**Description of the task**
Rewrite the listing with "folder" swapped for "directory", leaving everything else unchanged.

**Recorded information**
┌────────

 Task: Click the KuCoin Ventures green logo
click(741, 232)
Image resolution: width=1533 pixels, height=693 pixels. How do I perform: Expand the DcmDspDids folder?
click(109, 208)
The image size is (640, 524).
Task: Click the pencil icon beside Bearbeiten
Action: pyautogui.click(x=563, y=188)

└────────

**Answer below**
 Task: Click the KuCoin Ventures green logo
click(741, 232)
Image resolution: width=1533 pixels, height=693 pixels. How do I perform: Expand the DcmDspDids directory?
click(109, 208)
The image size is (640, 524).
Task: Click the pencil icon beside Bearbeiten
Action: pyautogui.click(x=563, y=188)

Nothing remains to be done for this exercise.